Configuration Options:
On the Configuration Options page, you provide default attribute values to be used when requesting Kerberos 5 tickets from the Kerberos server.
When Forwardable tickets are received from the Kerberos Server, these tickets can be forwarded to a remote host when you connect via telnet, ssh, ftp, rlogin, or similar applications. When tickets are forwarded, there is no need to obtain Kerberos tickets again to access Kerberized services on the remote host.
When Proxiable tickets
are received from the Kerberos Server, these tickets can be passed onto
Kerberized services which can in turn act on your behalf.
When Renewable
tickets are received from the Kerberos Server, the ticket lifetimes may
be
renewed without prompting the user for her password.

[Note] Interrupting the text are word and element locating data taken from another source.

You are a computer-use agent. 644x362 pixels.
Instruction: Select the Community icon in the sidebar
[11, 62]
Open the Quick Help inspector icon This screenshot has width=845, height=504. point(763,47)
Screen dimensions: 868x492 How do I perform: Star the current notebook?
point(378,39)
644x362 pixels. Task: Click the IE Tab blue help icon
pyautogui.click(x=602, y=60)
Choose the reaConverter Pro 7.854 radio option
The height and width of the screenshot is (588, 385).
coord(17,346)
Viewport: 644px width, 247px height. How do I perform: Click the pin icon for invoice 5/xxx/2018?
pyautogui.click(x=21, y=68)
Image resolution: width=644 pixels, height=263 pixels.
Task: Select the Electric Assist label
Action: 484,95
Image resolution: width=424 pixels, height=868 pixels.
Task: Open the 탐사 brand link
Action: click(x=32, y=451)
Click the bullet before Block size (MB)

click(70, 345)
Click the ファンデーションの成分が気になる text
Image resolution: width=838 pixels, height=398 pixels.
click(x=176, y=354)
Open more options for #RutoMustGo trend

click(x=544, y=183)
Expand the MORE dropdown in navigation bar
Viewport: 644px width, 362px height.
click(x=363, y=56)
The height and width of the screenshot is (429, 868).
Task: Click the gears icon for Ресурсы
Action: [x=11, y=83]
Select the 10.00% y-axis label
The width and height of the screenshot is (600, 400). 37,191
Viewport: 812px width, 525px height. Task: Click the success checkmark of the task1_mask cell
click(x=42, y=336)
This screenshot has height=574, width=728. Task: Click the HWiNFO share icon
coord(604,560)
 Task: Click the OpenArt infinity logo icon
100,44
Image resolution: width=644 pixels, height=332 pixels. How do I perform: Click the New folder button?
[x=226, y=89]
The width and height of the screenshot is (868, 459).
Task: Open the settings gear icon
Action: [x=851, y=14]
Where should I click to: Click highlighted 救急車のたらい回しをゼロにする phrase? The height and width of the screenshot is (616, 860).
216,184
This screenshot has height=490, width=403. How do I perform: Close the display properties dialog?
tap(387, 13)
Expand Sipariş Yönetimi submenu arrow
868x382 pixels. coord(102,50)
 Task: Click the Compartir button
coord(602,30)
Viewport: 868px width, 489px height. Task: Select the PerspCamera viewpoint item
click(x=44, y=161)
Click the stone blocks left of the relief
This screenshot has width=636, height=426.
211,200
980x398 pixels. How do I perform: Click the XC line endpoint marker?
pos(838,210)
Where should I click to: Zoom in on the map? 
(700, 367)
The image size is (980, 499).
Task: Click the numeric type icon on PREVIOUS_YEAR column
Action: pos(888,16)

This allows Kerberos tickets to be issued
with short lifetimes allowing compromised accounts to be disabled on
short
notice without requiring the user to enter a password every few hours. When combined with Automatic
Ticket Renewal (Option menu), Leash can maintain valid
tickets for a week, a month, or longer by automatically renewing
tickets prior
to their expiration. The ability to
renew tickets without a password is limited by the ticket’s renewable
lifetime as
issued by the Kerberos Server.
Traditionally, Kerberos tickets have included a
list of
network addresses within the tickets.
This address list restricts the use of the tickets to the
computers
which are assigned those addresses. The
use of address lists has become a headache for many users of Kerberos
on
network connections which use either Network Address Translation
(Cable/DSL
routers) or Network Address Hiding (VPN) capabilities.
On these networks the address of the client
machine appears to be different to the network service than it does to
the
client. The result is the Kerberos
ticket is deemed to be invalid by the service even though it has not been
stolen. When No Addresses is
checked, Kerberos will not insert an address list
into the Kerberos tickets. For
Kerberized services which do not require address lists, this will
enable
Kerberos to be used across NAT and VPN based connections.
Note 1: As of
Kerberos 5 release 1.3, the library default is to disable the use of
address
lists. Leash will detect the setting
from the Kerberos 5 configuration and check the No
Addresses box. If you
attempt to re-enable address lists while the library is configured to
disable
them , Leash will warn you that the Kerberos 5 configuration file must
be
altered.
Note 2: Distributed Computing Environment (DCE) servers require the use of address lists.